Objetivo da tarefa => Transcreva, do texto abaixo sobre a Revolução de 1974 em Sesimbra, o trecho que começa em “João Aldeia perpassa, depois, por” e segue até “o movimento associativo.”.

Excerto do documento =>
═══
A primeira manifestação sesimbrense sobre a Revolução de 1974 em Sesimbra aconteceu em 30 de Abril desse ano, graças ao entusiasmo do mestre de pesca João Caparica, que chamou à participação a fanfarra dos Bombeiros com os intervenientes usando uma camisa “à pescador”; já no dia seguinte, em 1 de Maio, surgiu uma outra manifestação, ainda mais participada, em cuja liderança estava também gente ligada ao mar. O episódio é evocado no livro “A Revolução de 1974 em Sesimbra”, o mais recente título de João Augusto Aldeia, uma obra repleta de história(s) e de memória(s) sobre a vida e a sociedade sesimbrense antes e depois de 25 de Abril, num percurso a que não é alheio o facto de o próprio autor ter sido protagonista em algumas das acções, condição que é logo assinalada de início: “O facto de ter participado nos acontecimentos de um determinado período, numa dada comunidade, constitui uma vantagem ou uma limitação para escrever sobre esses acontecimentos?” A resposta junta as vantagens e as desvantagens, umas e outras devendo ser pesadas criticamente.
É por isso que, a seguir, João Aldeia justifica esta obra: “As ‘leituras’ feitas em Sesimbra em torno da comemoração dos 50 anos da Revolução de 1974 — quer as oficiais, quer as outras — primaram pela indigência, omitindo aspectos relevantes da Revolução (causas, consequências, efeitos positivos e negativos na comunidade). Foi repisada a versão de que ‘antes não acontecia nada’ e que depois tudo foi ‘magnífico’, tudo ‘conquistas da Revolução’, com destaque, neste contexto municipal, para o ‘poder autárquico’. Ou seja: nem uma sombra de dúvida, nem a mínima assunção de aspectos negativos, nenhuma reflexão sobre as iniciativas das populações ou os actos da administração, e o respectivo sucesso ou insucesso.” A intensidade do comentário serve para apresentar globalmente o conteúdo do livro — “um relato sucinto da vida social, cultural e política, anterior e posterior à Revolução de 1974”.
João Aldeia perpassa, depois, por uma diversidade de áreas, tendo em vista um retrato tão completo quanto possível do que foi Sesimbra nesses dois tempos históricos, apresentando dados sobre a população, a actividade económica (pesca, agricultura, turismo, pequena indústria), a guerra colonial, a habitação, as tentativas de preservação ambiental, a actividade política, a questão assistencial, a cultura, a educação, o movimento associativo.
Ao longo da apresentação de dados, o autor não deixa de ser crítico, como quando refere a exaustão dos “pesqueiros” (“nunca foram feitos estudos científicos sobre o problema, uma das mais gritantes falhas do nosso sector científico”), ou quando aprecia a criação em 1998 do Parque Marítimo da Arrábida (que, “sem sólido fundamento científico, foi apenas um placebo”), ou a propósito da construção clandestina na Lagoa de Albufeira (em que poucas demolições aconteceram devido a interferência de Marcelo Caetano), ou sobre a definição dos limites territoriais do concelho (lamentando que a Câmara não tenha ripostado, aquando da publicação do inerente normativo em 1972, às exigências dos concelhos vizinhos de Almada e Seixal, “uma neutralidade difícil de explicar e de aceitar”), ou relativamente às intervenções com razoável conflitualidade levadas a cabo por um autarca como Ezequiel Lino durante os sucessivos mandatos (com consequências políticas e sociais locais).
═══
Registos de dados =>
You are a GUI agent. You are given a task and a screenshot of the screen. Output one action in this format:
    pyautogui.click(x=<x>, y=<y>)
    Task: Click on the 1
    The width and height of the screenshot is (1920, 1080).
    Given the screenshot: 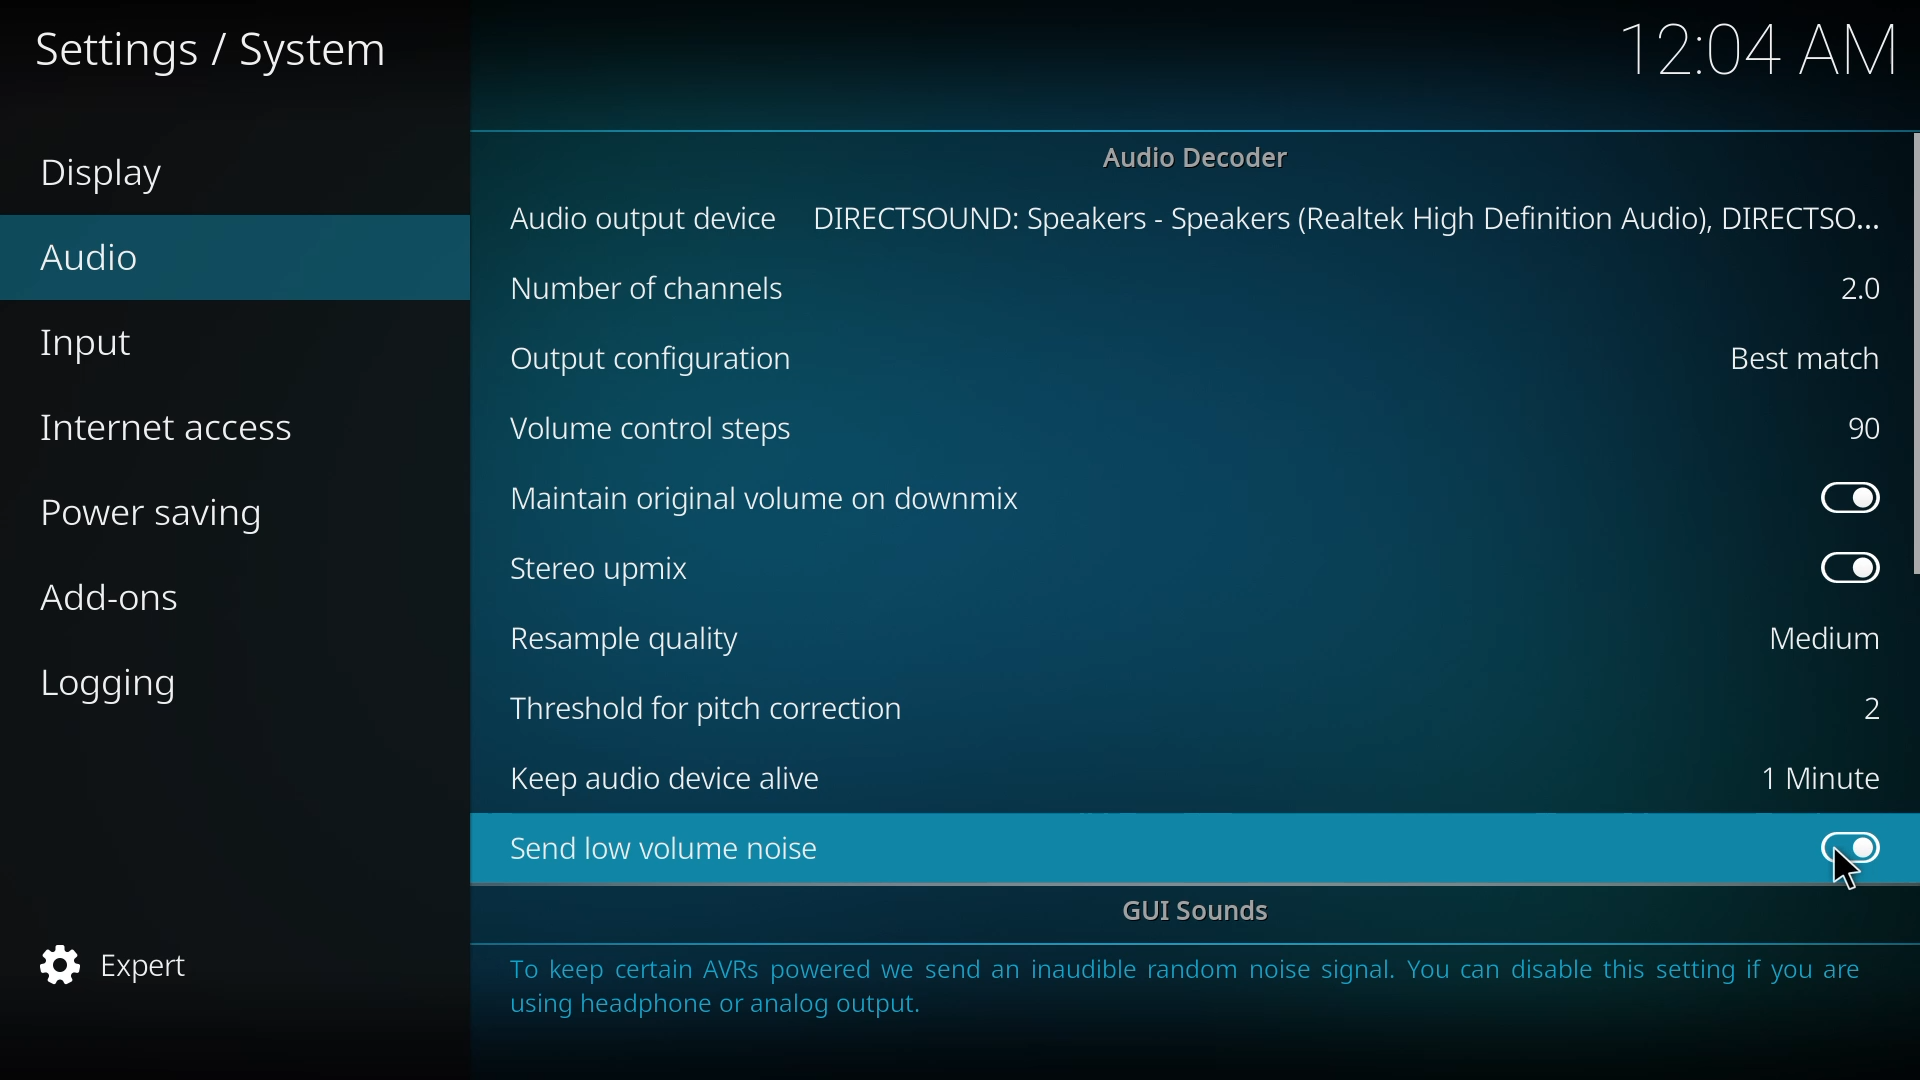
═══
Resposta ao exercício =>
João Aldeia perpassa, depois, por uma diversidade de áreas, tendo em vista um retrato tão completo quanto possível do que foi Sesimbra nesses dois tempos históricos, apresentando dados sobre a população, a actividade económica (pesca, agricultura, turismo, pequena indústria), a guerra colonial, a habitação, as tentativas de preservação ambiental, a actividade política, a questão assistencial, a cultura, a educação, o movimento associativo.